Part of Oliver's bad luck is that he is the youngest child in the family. By the time Oliver is born, "the challenge of child-rearing [is] wearing thin" for his parents. Throughout his childhood, they are distracted by their own marital disharmony, finally divorcing when he is thirteen.

As Oliver moves into high school and college, his grades drop, and he has multiple car accidents and other injuries related to his reckless behavior. As an adult, he can't hold down a job and consistently squanders opportunities. When Oliver marries a woman who seems as prone to misfortune—"substance abuse and unwanted pregnancies"—as he is, his future seems bleak.

As it turns out, though, Oliver appears stable compared with his wife, and the story tells us, "This was the key. What we expect of others, they try to provide." He holds down a job and makes a secure life for his wife and children—something that had previously seemed entirely out of his grasp.

Tone

For most of the story, the narrator adopts a dispassionate, objective tone. While the parents express some regret and guilt over Oliver's troubles, the narrator generally seems unconcerned.

Most of the story feels like a shrug of the ​shoulders, as if the events are simply inevitable. For example, Updike writes, "And it happened that he was just the wrong, vulnerable age when his parents went through their separation and divorce."

The observation that "several family automobiles met a ruinous end with him at the wheel" suggests that Oliver has no agency at all. He's not even the subject of the sentence! He's hardly driving those cars (or his own life) at all; he just "happens" to be at the wheel of all the inevitable mishaps.

Ironically, the detached tone invites heightened sympathy from the reader. Oliver's parents are regretful but ineffective, and the narrator does not seem to take particular pity on him, so it is left to the reader to feel sorry for Oliver.

Happy Ending

There are two noteworthy exceptions to the narrator's detached tone, both of which occur toward the end of the story.

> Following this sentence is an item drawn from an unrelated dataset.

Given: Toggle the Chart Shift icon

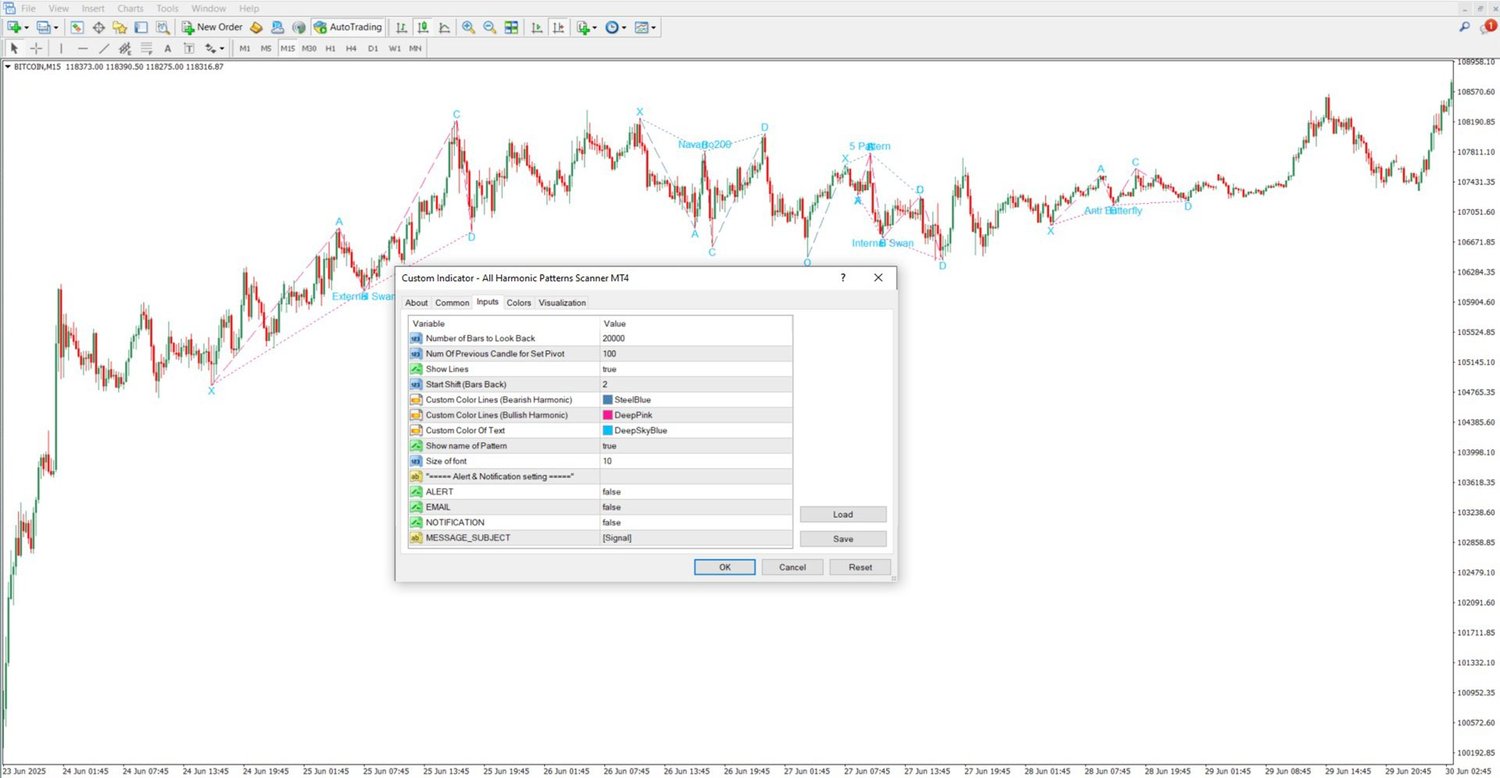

By this point, the reader is already invested in Oliver and rooting for him, so it's a relief when the narrator finally seems to care, too.

First, when we learn that the various automobile accidents have knocked some of Oliver's teeth loose, Updike writes:

"The teeth grew firm again, thank God, for his innocent smile, slowly spreading across his face as the full humor of his newest misadventure dawned, was one of his best features. His teeth were small and round and widely spaced—baby teeth."

This is the first time the narrator exhibits some investment ("thank God") in Oliver's well-being and some affection toward him ("innocent smile" and "best features"). The phrase "baby teeth," of course, reminds the reader of Oliver's vulnerability.

Second, toward the very end of the story, the narrator uses the phrase "[y]ou should see him now." The use of second-person is considerably less formal and more conversational than the rest of the story, and the language suggests pride and enthusiasm over the way Oliver has turned out.

At this point, the tone also becomes noticeably poetic:

"Oliver has grown broad and holds the two of them [his children] at once. They are birds in a nest. He is a tree, a sheltering boulder. He is a protector of the weak."

One could argue that happy endings are fairly rare in fiction, so it's compelling that our narrator doesn't seem emotionally invested in the story until things start going well. Oliver has achieved what, for many people, is simply an ordinary life, but it was so far beyond his reach that it's a cause for celebration—a reason to be optimistic that anyone might evolve and overcome the patterns that seem inevitable in their lives.

Early in the story, Updike writes that when Oliver's casts (the ones to correct the in-turned feet) were removed, "he cried in terror because he thought those heavy plaster boots scraping and bumping along the floor had been part of himself." Updike's story reminds us that the awful burdens we imagine are a part of ourselves aren't necessarily so.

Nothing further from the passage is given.